LATAR BELAKAMG PERJANJIAN ROE ROYEN
Latar belakang diadakannya perjanjian roem royen adalah diawali dari serangan tentara Belanda ke Yogyakarta dan penahanan kembali para pemimpin RI yang mendakatkan kecamanan dari dunia Internasional. Sementara itu, Belanda dalam Agresi Militer II melancarkan propaganda bahwa TNI telah hancur. Dalam Agresi Militer II yang dilakukan Belanda mendapat kecaman dari dunia Internasional terutama Amerika Serikat yang membuat Konferensi Meja Bundar (KMB) terlaksana di Den Haag.
 Perjanjian Roem Royen diadakan 14 April -7 mei 1948 dimana delegasi Indonesia dari Moh. Roem dengan anggota Ali Sastro Amijoyo, Dr. Leimena, Ir. Juanda, Prof. Supomo, dan Latuharhary. Sedangkan dari belanda adalah Dr.J.H. Van Roijen yang beranggotakan Blom, Jacob, dr.Van, dr. Gede, Dr.P.J.Koets, Van Hoogstratendan, dan Dr. Gieben.
Dalam Perundingan tersebut berjalan alot, Namun perundingan tersebut diperkuat dari hadirnyaDrs. Moh. Hatta dari pengasingan bangka dan Sri Sultan Hamengkubuwono IX dari Yogyakarta. dimana Sri Sultan Hamengkubuwono IX mempertegas bahwa "Jogjakarta is de Republiek Indonesie" (Yogyakarta adalah Republik Indonesia)

PERUNDINGAN ROEM ROYEN
pada tanggal 28 januari 1949 DK PBB memutuskan bahwa tugas KTN digantikan oleh UNCI (United Nations Commiddion for Indonesia) yang anggotanya sebagai berikut :
Australia diwakili Critchly
Belgia diwakili oleh Herremans
Amerika diwakili oleh Marle Cochran
Dengan adanya pendekatan antara pihak RI-Belnda-BFO dan atasa inisiatif dari dewan keamanan PBB,maka kembali diadakan perundingan antara RI-Belanda.
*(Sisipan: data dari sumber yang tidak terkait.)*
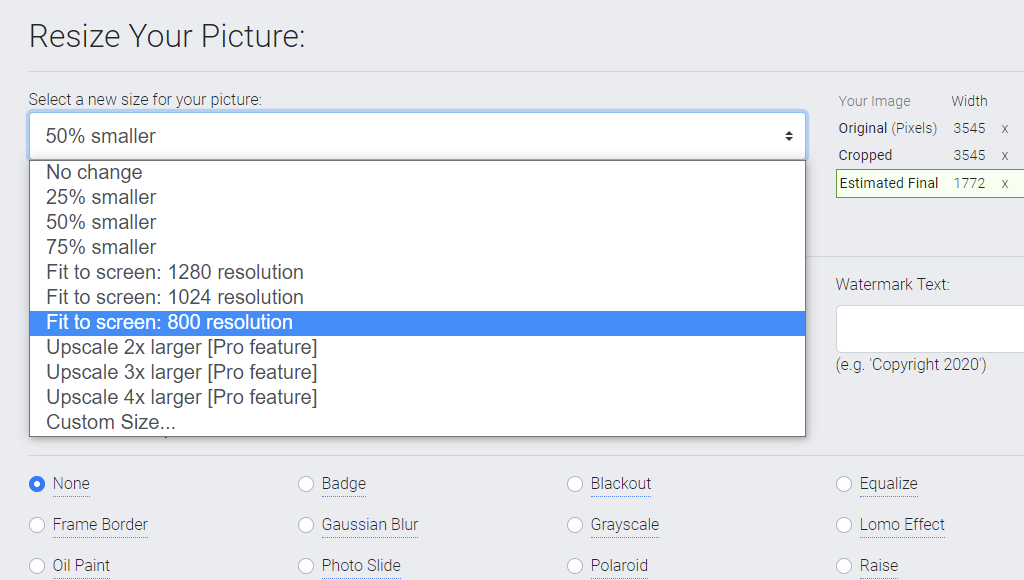The height and width of the screenshot is (580, 1024).
Task: Focus the Watermark Text input field
Action: 930,329
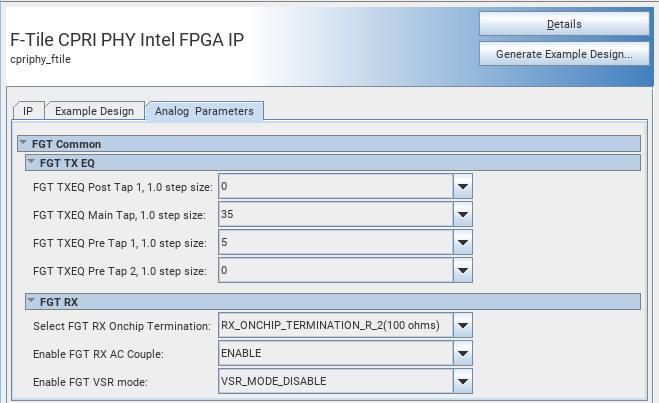Open FGT TXEQ Post Tap 1 dropdown arrow
Image resolution: width=659 pixels, height=403 pixels.
point(462,187)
Perundingan dilakukan di Hotel Des Indies, Jakarta dibawah pimpinan Marle Cochran. Delegasi Indonesia di pimpin oleh Mr. Moh Roem sebagai ketua dan Mr. Ali Sastroamijoyo sebagai Wakil Ketua dengan Angota-angotanya.
Berkat pendekatan yang dilakukan secara inormal oleh Wakil Presiden Moh.Hatta dan berkat usaha keras dari Marle Cochran. Maka pada tanggal 17 Mei tercapai persetujuan antara pihak Rid an Belanda.
Partai politik yang pertama kali yang menyatakan setuju dengan persetujuan Roem-Royen adalah Masyumi, karena Moh. Roem memang salah satu tokoh Masyumi. Pernytaan persetujuan Masyumi ini disamaikan oleh ketua Umum Masyumi Dr. Sukiman, dengan alsan melihat posisi RI sebagai Negara baru di dunia Internasional dan melihat situasi di dalam negeri sendiri. Pernyataan persetujuan dari pihak PNI disampaikan oleh Mr. Sujano Hadinoto, Ketua Umum PNI. Ia menyatakan bahwa persetujuan Roem-Royen merupakan suatu langkan menuju tercpainya penyelesaian masalah-masalah Indonesia. Akhirnya kedua partai ini membuat pernytaan bersama bahwa perjanjian Roem-Royen masih kurang memuasakan, tetapi merupakan lagkah kea rah penyelesaian pertkaian antara ndonesia-Belanda.
ISI PERJANJIAN ROEM-ROYEN
Delegasi Indonesia menyatakan kesediaan Pemerintah RI untuk :
Mengeluarkan perintah kepada pengikut Republik yang bersenjata untuk menghentikan perang gerilya;
Bekerjasama dalam mengembalikan perdamaian dan menjaga ketertiban dan keamanan;
Turut serta dalam Konferensi Meja Bundar di Den Haag dengan maksud untuk mempercepat penyerahan kedaulatan yang sunguh dan lengkap kepada negara Indonesia Serikat dengan tidak bersyarat.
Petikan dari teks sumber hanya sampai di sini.